In my university all of the societies have a male student as chairman. The chairman and the secretary are always men. We can only become vice-chairman or treasurer. We accept this. But also many of us just don’t believe we could be chairwoman. I see how clever my friends are, that they are just as capable if not more so than the male students. The men think it is their right and destiny to be chairman, but we feel that we aren’t good enough. And then we have leaders who just want to be powerful and aren’t competent.

Nneka, Nigeria

There are many challenges that women and girls face in having our skills and talents recognised, being treated equally both by the law and in reality, and being appreciated for everything we do and contribute.

Many of these things seem out of our control, even as we work to address them in small ways. However, one is not: recognising our own skills. 

Often women and girls focus on what we can’t do. We do something, and only see where we could have done it better. We see that someone else did something better than us. This is good: hopefully it helps us to see what more we need to learn and do it better the next time.

Focus on success, not failure

We exclude ourselves when we only focus on what we can’t do.

  • We don’t apply for jobs unless we have every qualification they are looking for
  • We don’t apply for promotions at work because we don’t believe we have the skills they are looking for. 
  • We don’t stand to be chair of a committee, even though no one knows our community better than we do.

Women can build up women

Sometimes the best way of overcoming this is to look at our friends, classmates and colleagues and tell them what skills they are learning or are good at. Affirm them. We may be very good at criticising ourselves (and others), but because we are so good at comparing ourselves to others, we can use this trait to identify their skills and accomplishments.

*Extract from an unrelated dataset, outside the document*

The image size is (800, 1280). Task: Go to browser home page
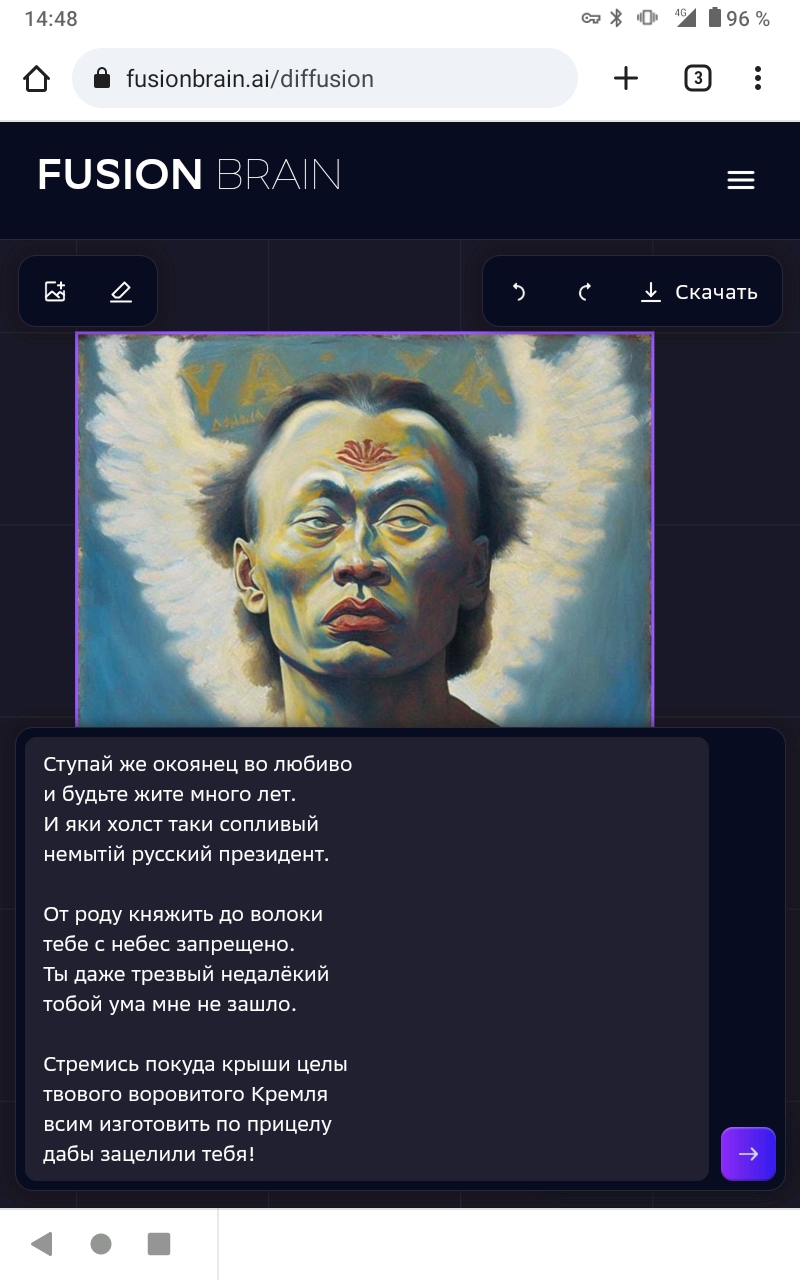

Sarah is a university student volunteering in your project over her summer break. Always near the top of her Undergraduate Pharmacy class, she is the eldest child, and only daughter, in her family. However well she does, her parents still favour her brothers. However well she does, she is overlooked. Despite her academic achievements she has low confidence and feels that her position in her class is only through luck.

In many ways, Sarah will represent most of the talented young women you work with. So often young women are aware only of their deficits. They get 95% in an exam and fixate on how they lost 5%. Their friend is successful, and it makes them feel like they have failed. And yet if we can encourage young women to remind each other of their talents instead of feeling jealous, we could help them all to have a more accurate idea of their strengths!

Reflection Questions

  1. What challenges do you see that young women in your community have in recognising their skills?
  2. What are the challenges they face in having their voices heard?
  3. How do you try to boost their confidence?
  4. How do you give them opportunities to lead and be heard?
  5. Do you offer to mentor young women?